Although the 157th Street station on the New York City Subway's  is one block away, the complex's location considerably north of Midtown Manhattan has resulted in a perceived detriment to easy access for visitors.  The complex was designated a New York City landmark in 1979, and was added to the National Register of Historic Places in 1980.

History
Named for naturalist and artist John James Audubon, on whose former land the complex sits, Audubon Terrace was commissioned in 1907 by Archer Milton Huntington, the heir to the Southern Pacific Railroad fortune, a philanthropist and a Spanish scholar. The master plan for the site was drawn up by his cousin, architect Charles P. Huntington, in 1908.  Archer Huntington chose the location at a time when the two centuries old northward march of fashionable residences and cultural institutions seemed likely to transform the largely rural area.  He assumed that other museums and learned societies would soon join him, creating an intellectual citadel atop the island's heights.  The widespread adoption of the elevator and steel framing at this time, however, led Manhattan real estate to begin to develop vertically instead and New York's other great cultural institutions failed to follow suit - in fact, most of the organizations which located on Audubon Terrace were headed by or strongly connected to Huntington.

In 1904, Huntington had founded the Hispanic Society of America, and had commissioned Charles Huntington to design a building for the new institution on the grounds of what would become Audubon Terrace.  Huntington's original building was constructed from 1904–08, with a west wing by Huntington added in 1915 along with an east wing designed by Erik Strindberg.  In 1923-30, a library for the Society was added across the plaza, designed by H. Brooks Price.

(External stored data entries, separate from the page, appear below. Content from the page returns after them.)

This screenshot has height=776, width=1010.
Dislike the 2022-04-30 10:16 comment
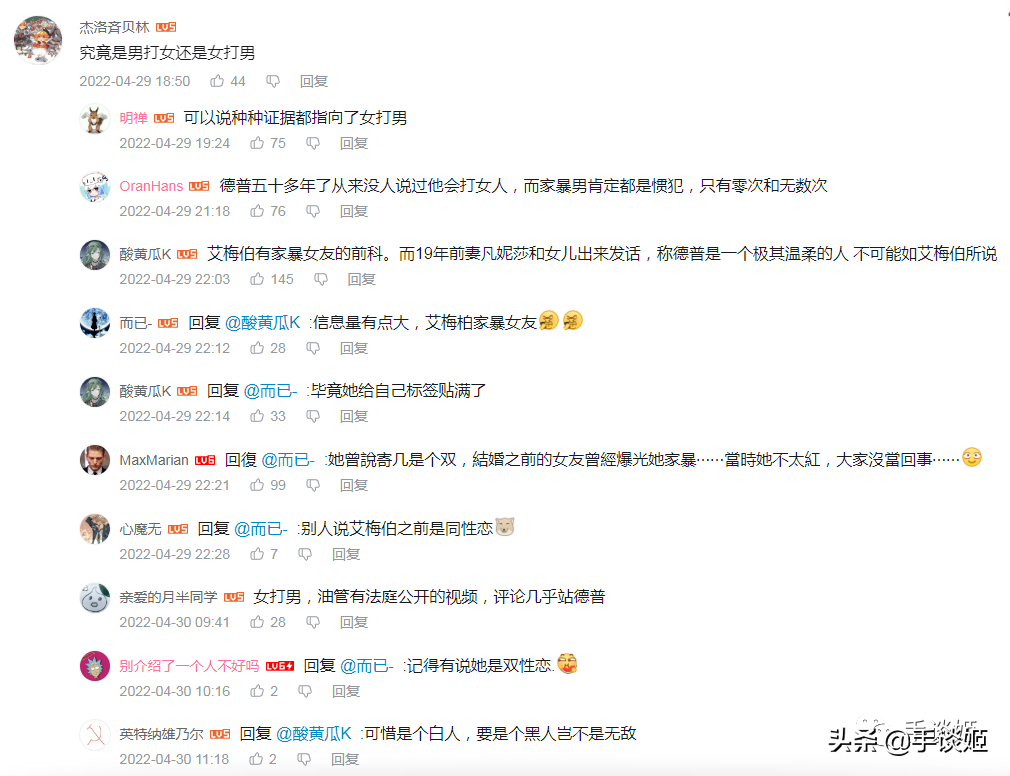click(305, 691)
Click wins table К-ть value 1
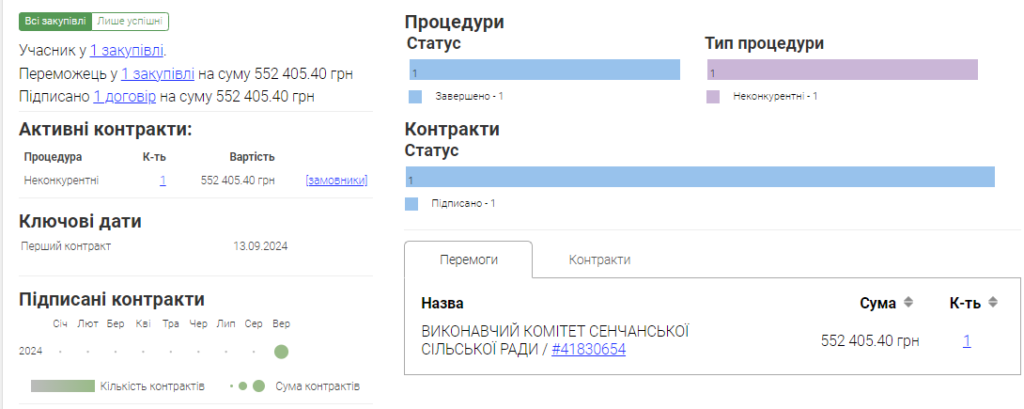The height and width of the screenshot is (409, 1024). click(967, 341)
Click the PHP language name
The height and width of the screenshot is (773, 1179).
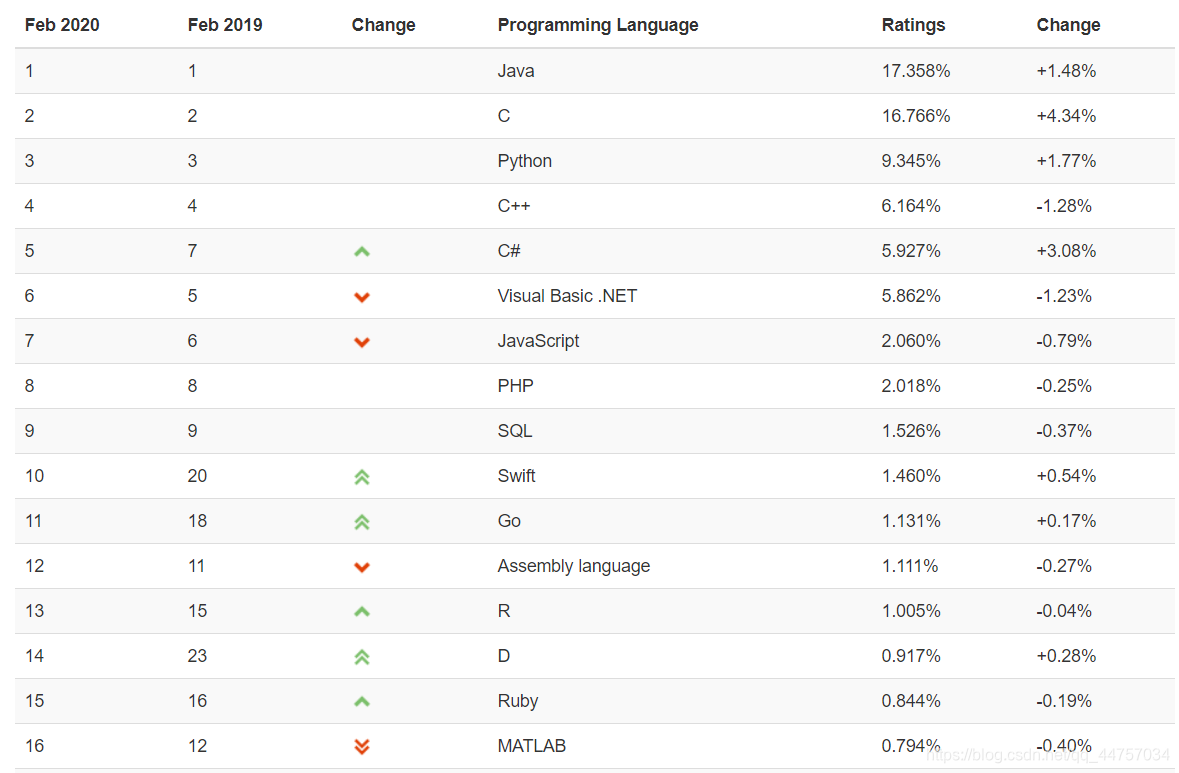point(515,386)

The next institutions to locate on the site all had their buildings designed by Charles Huntington: the American Numismatic Society, built in 1907, the American Geographical Society (1911), the Spanish-speaking Church of Our Lady of Esperanza (1909–12; West 156th Street addition and remodeling in 1924 by Lawrence G. White, Stanford White's son), and the Museum of the American Indian (1915–22).

In 1921-23, William M. Kendall of McKim, Mead & White designed an Anglo-Italian Renaissance building for the American Academy of Arts and Letters and the National Institute of Arts and Letters, which was followed by an auditorium and gallery for them designed by Cass Gilbert and built in 1928-30. The two organizations merged as the American Academy and Institute of Arts and Letters in 1976.

The plaza surrounding these buildings is the location of a number of sculptures executed by Anna Hyatt Huntington, Archer Huntington's wife, between 1927 and 1944.  These include a large equestrian statue of the legendary Spanish knight El Cid (1927), in front of the Hispanic Society Library.

Resident institutions
A number of the original institutions are no longer resident on the Terrace:

The American Geographical Society, founded in 1851, moved its collection of maps, photographs, books, journals and atlases - the largest map collection in the world - to the campus of the University of Wisconsin–Milwaukee in 1978.  The AGS was replaced on Audubon Terrace by a campus of Boricua College, a bilingual college.
The Heye Foundation's Museum of the American Indian (founded in 1916) merged into the National Museum of the American Indian, a component of the Smithsonian Institution which opened in 2004 on the National Mall in Washington, D.C., with a small permanent gallery remaining in New York City in the Custom House at Bowling Green. The space occupied by the Museum of the American Indian is now used by the Hispanic Society.
The American Numismatic Society, founded in 1858, moved in 2008 to a facility on Varick Street in downtown Manhattan. This building has been taken over by the American Academy of Arts and Letters as an Annex, and the space between it and the original Academy building was converted in 2009 into a new entrance link designed by James Vincent Czajka with Pei Cobb Freed & Partners.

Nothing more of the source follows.